Exercise inputs START
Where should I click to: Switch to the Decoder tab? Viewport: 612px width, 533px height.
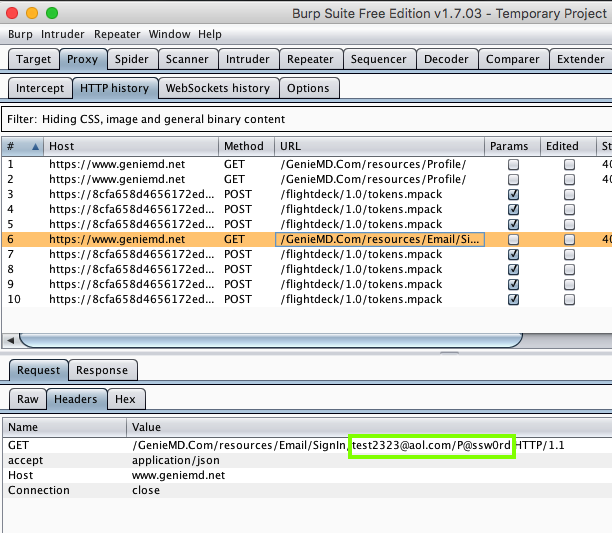pos(445,59)
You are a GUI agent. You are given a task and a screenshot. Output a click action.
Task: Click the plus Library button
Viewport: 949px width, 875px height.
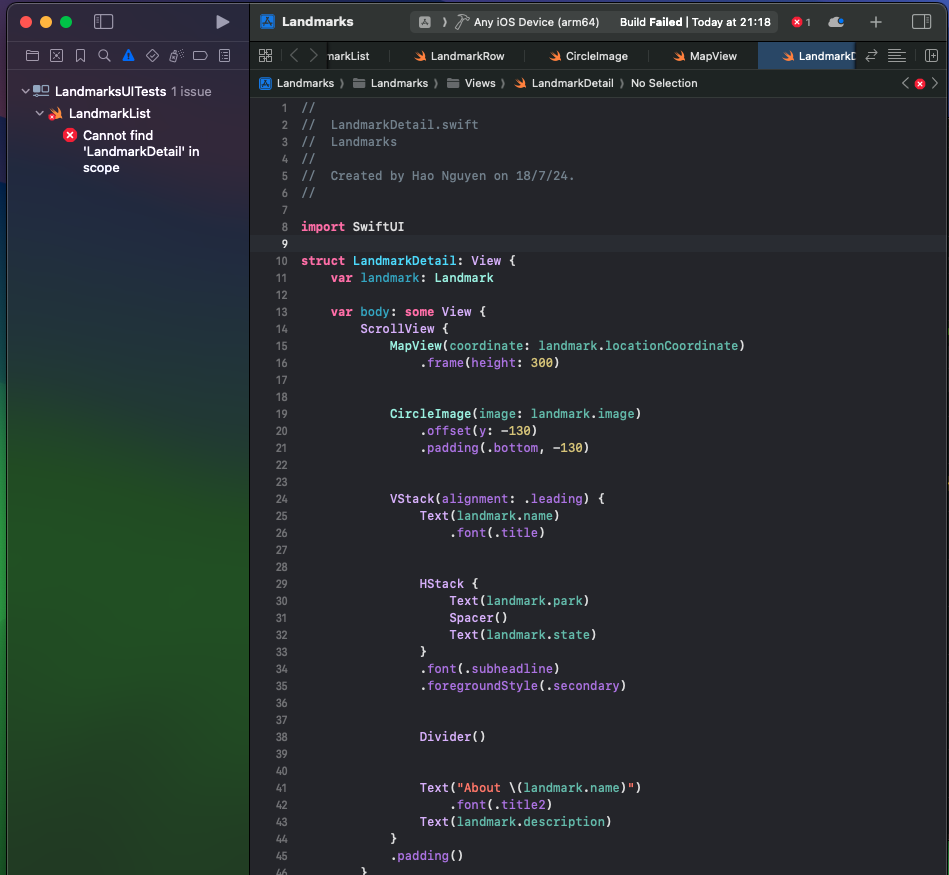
Exercise inputs END
Exercise requirements »
Output all of the entries once more, word for word, with the images removed.

Expected answer »
Where should I click to: Switch to the Decoder tab? Viewport: 612px width, 533px height.
pos(445,59)
You are a GUI agent. You are given a task and a screenshot. Output a click action.
Task: Click the plus Library button
Viewport: 949px width, 875px height.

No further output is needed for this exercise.